土屋:ウェブでの商品説明や、ECにも力を入れていますが、全国に200店のリアル店舗があるというのが、当社の最大の強みだと思っています。ネット上だけで完結する仕組みではなく、ネットとリアルの相互送客を意識した「シームレスな買い物環境づくり」を目指しています。
例えば、いつも店に来ていただいているお客さまも、重いものやかさばるものはネットで購入して配達してもらったほうが便利でしょう。春先なら、トマトやキュウリなど季節の野菜の植え方、それに必要な道具の紹介などもリアル店舗とネット上の双方で行っています。
ネットという入り口があることを知っていただくために、あえて人気商品である収納ケースのネット限定商品を作ったりもしています。「実店舗ならでは」の取り組みの部分では、インテリアコーディネーターの資格を持つ人間が住まいのコンシェルジュとして相談に乗るなど、ネット上だけでは行えないサービス・接客も強化しています。
戸村:コラボ商品を出す際に念頭に置いているのは、コラボ先のファンの方に喜んでいただくこと。

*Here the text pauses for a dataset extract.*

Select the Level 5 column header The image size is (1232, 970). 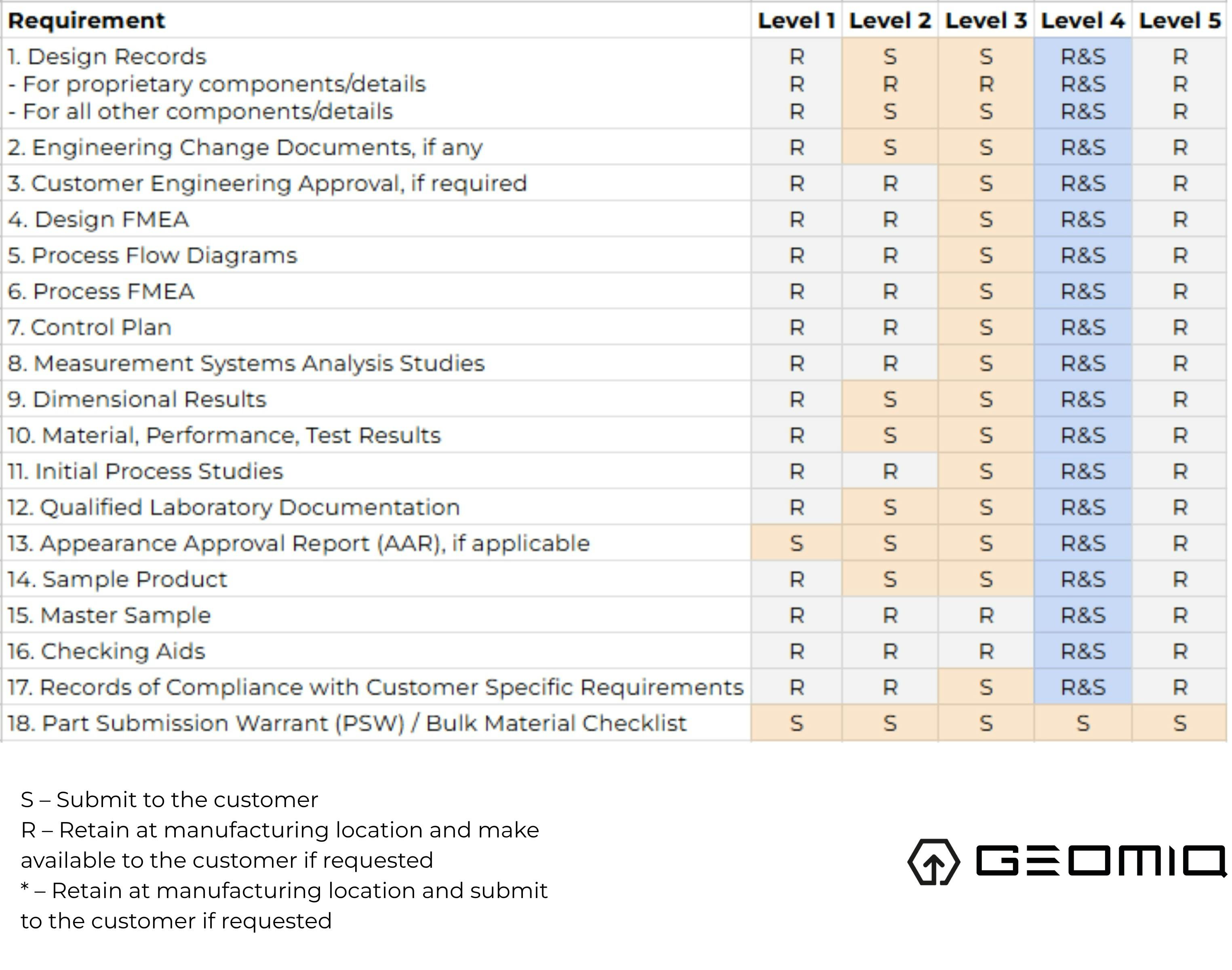tap(1180, 21)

例えば、「歌舞伎フェイスパック」なら、歌舞伎ファンの方に喜んでいただけるように、歌舞伎や隈取の説明、市川染五郎さんの歌舞伎に対する想いなどを記載した案内を、商品に同封しているんです。海外の方にも分かるように、日本語と英語で書いています。そうやって、コラボ先のファンの方に喜んでもらえると、自ずと「次はほかのデザインフェイスパックが欲しい」という声が上がってきます。そういった声にどんどんこたえていくことで、結果当社のファンになってもらえることを目指しています。今後は中国にも進出し、ファン拡大を目指していきます。